Since the 16th century when Jesuit priest Jose de Acosta created the theology of extraction giving a Christian rationale for exploiting indigenous people on land with valuable minerals we have been dealing with the affects of racialized geography. In a speech for Louisville Presbyterian Theological Seminary Dr. Willie Jennings discusses the way the rich and powerful manipulate the system to ensure that things stay the way they are. This applies to race too, the rich and powerful (mostly the dominant white culture in the United States) manipulate the system to ensure that property is divided up so the rich and powerful have their part of cities/towns/etc. and the not rich and powerful are kept out.
A short two minute explanation of what one theory of defunding the police means. This is the type of defunding the police that we can get support.
A powerful personal narrative from Winfred Rembert who survived a lynching as a teenager. A must watch.
The founder and curator of the New Jim Crow museum, Dr. David Pilgrim, gives short history lessons as he walks viewers through his museum. One of the points that the museum attempts to get across (and does well) is the pervasive nature of the racist laws, caricatures, and violence against Black people across the United States. Well worth 23 minutes of your time. This is an excellent video for a history class or small group discussion.

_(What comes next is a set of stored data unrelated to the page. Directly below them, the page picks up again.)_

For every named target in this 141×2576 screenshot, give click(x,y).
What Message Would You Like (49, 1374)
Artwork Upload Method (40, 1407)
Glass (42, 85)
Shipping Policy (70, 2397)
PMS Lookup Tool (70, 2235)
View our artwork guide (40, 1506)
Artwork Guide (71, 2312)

An intimate, engaging eight part series focusing on the Flint Police Department (Michigan) that shows the policing from all sides, the police, the public that supports them, the public that doesn't support them, the politicians that support them and don't support them, and everyone in-between. Flint Town shows the complexity of working for a police department in neighborhoods that are at high stress levels because of poverty, race, and, in Flint's case, water issues. It also shows the differences in officer's approaches to policing based on their ethnicity and where/how they grew up. This series is highly recommended.
Whew! This is an intense 23 minutes. Hats off the Emmanuel Acho and the Petaluma Police Department for talking with each other and role modeling what it takes to make change - sitting down together and asking and answering difficult questions.
Police officer Renee Mitchell tells a story where she had to choose between appeasing her superior by arresting an individual or letting the individual go and putting her career in jeopardy and how that decision cemented the idea that the way we police in America has to change.
Conservatively speaking, one in ten police interactions involve a mentally ill person, but rarely are police trained to deal with a person having a mental illness crisis. A Different Kind of Force follows the San Antonino police mental health unit as they respond to mental health situations and strive to employ crisis intervention training despite not receiving enough funding and support.
A one-hour lecture on the history of discrimination against Asian people in America and how the model minority myth still exists and is used as a wedge between the Asian and Black communities.
There are few words more loaded than abortion and for many Christians it is the one issue that sways their vote. Skye Jethani argues that overturning Roe v. Wade wouldn't change the abortion rate, but improving access to healthcare and changing our local and state policies on abortion would be more effective.